Evans’ assessment is spot-on. Living Out Loud 2.0 attended the January 14 evening performance. Except for Ingram, Vallea E. Woodbury (Joanne), Layne MacPherson (Mark), and a hard-working ensemble, the Pinch ‘N’ Ouch Theatre production of “RENT” failed to honor Larson’s legacy properly. We’re not privy to Pinch ‘N’Ouch Theatre's operating budget, but if the company cannot afford to hire musicians, they should probably reconsider producing musicals. I can almost guarantee that Larson never intended his show to be performed to a track that could stop numerous times throughout the show as it did during the January 14 performance. The cast and theatre patrons deserved better from Pinch ‘N’ Ouch Theatre.
No Day But Today
Ingram has been out since age 15. As an openly gay man, he recalls the impact of the queer representation provided on stage and screen by Jessie L. Martin and Wilson Jermaine Heredia, the actors who originated the roles of Tom Collins and Angel Dumott Schunard in the original Broadway company and the 2005 film adaptation of "RENT."
"Seeing Jesse L. Martin do that role, even though he doesn't live his life as a queer man—just seeing somebody in that role—dancing, singing, kissing, loving, [showing] affection—things like that—you don't get to see," Ingram says. "You'll get something more sexualized before you'll get somebody just showing intimacy as a Black gay man."
Now, Ingram is providing queer representation similar to Martin and Heredia for Atlanta audiences, including his parents, who will see him kiss another man on or off stage for the first time.
"I've found that embracing who you are and where you're supposed to be at the time you're supposed to be there is not a mistake," he says. "And so, I will take every opportunity to represent by being myself and leading by example for others who need to see it," Ingram adds.
"Here's to awareness and action against all of the ills that are represented in this play that can be alleviated through unity. And here's to a new era in theatre," said Heredia in his 1996 Tony Awards acceptance speech for Best Featured Actor in a Musical for his performance as Angel.

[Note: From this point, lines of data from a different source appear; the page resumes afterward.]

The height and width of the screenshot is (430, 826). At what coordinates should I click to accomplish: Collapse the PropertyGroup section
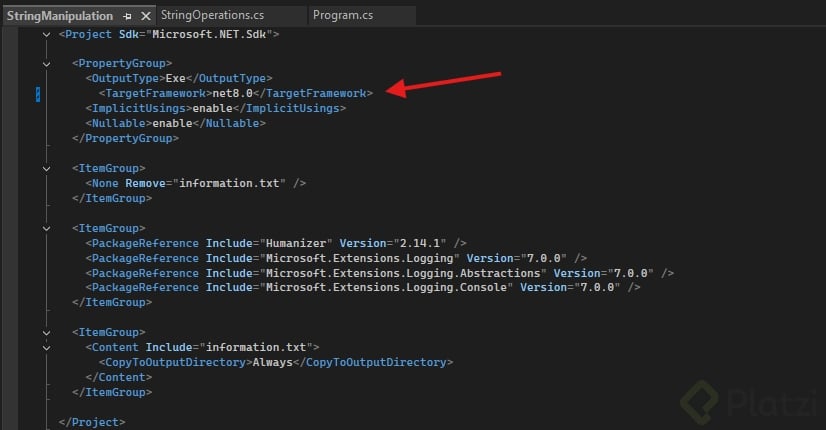[47, 63]
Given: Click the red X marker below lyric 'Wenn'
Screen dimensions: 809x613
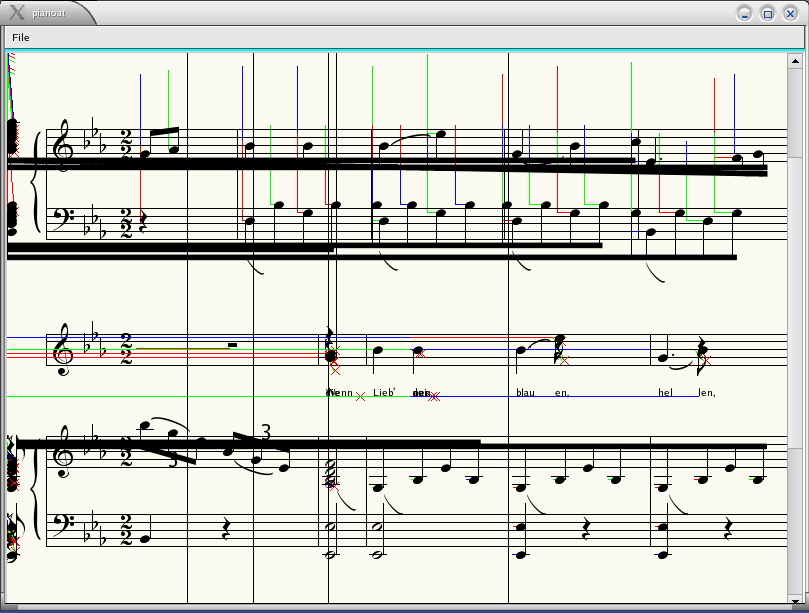Looking at the screenshot, I should (360, 397).
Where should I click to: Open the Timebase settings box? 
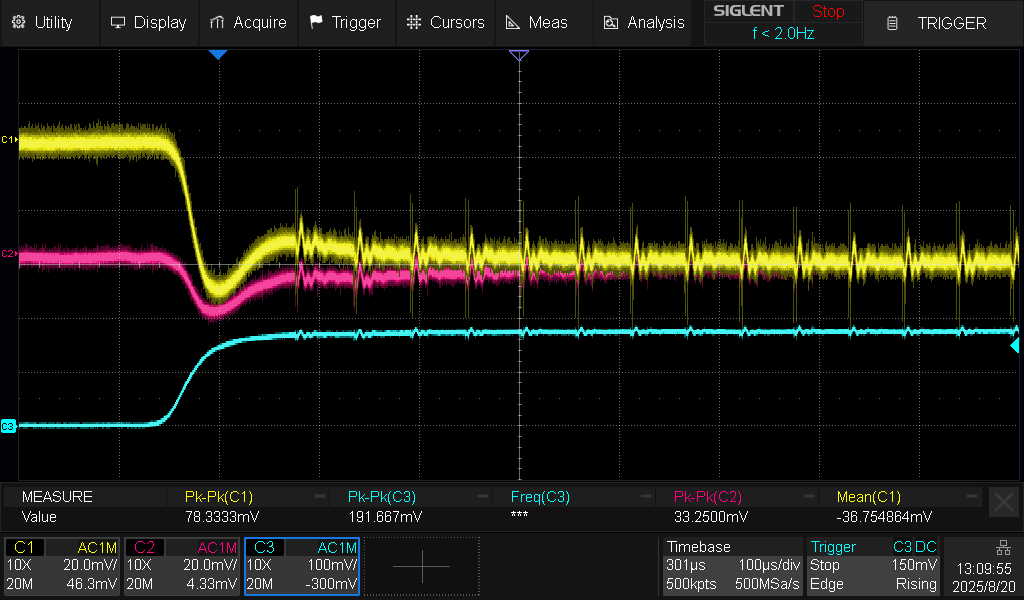732,566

Like "HAIR," its controversial '60s musical predecessor, "RENT," revolutionized and reinvigorated American musical theatre when many of its most brilliant minds were dying. HIV is a matter of life or death for Ingrams and many other characters, both queer and straight, who are living with HIV in "RENT," particularly before the arrival of life-saving antiretroviral therapy (HAART). During a "life support meeting," characters living with HIV, based upon real people and situations from Larson's life, hauntingly ask:
"Will I lose my dignity?"
"Will someone care?"
"Will I wake tomorrow from this nightmare?"
In the Atlanta production, the names of these characters change to honor the memory of actual friends of the company who have died from HIV-related complications. Because of scientific advancements and relentless activism, and political pressure from the LGBTQ+ community, HIV is no longer a death sentence but a chronic manageable condition.
However, despite progress, Ingram says the prevalence of stigma proves there is still work to be done.
"The only thing that's changed is the medicine and our access to it," Ingram says. "Several of the straight characters have HIV in this production. And that's still a conversation that needs to happen today because it's still seen in many different circles as just a gay disease, and that is not the case."
"RENT" may be a musical that defined the '90s, but its message of hope, love, community, and perseverance amid an epidemic is still relevant.
"RENT" serves as a reminder to keep the conversation going because it's a comma; it's not a period," Ingram says. "It hasn't stopped yet."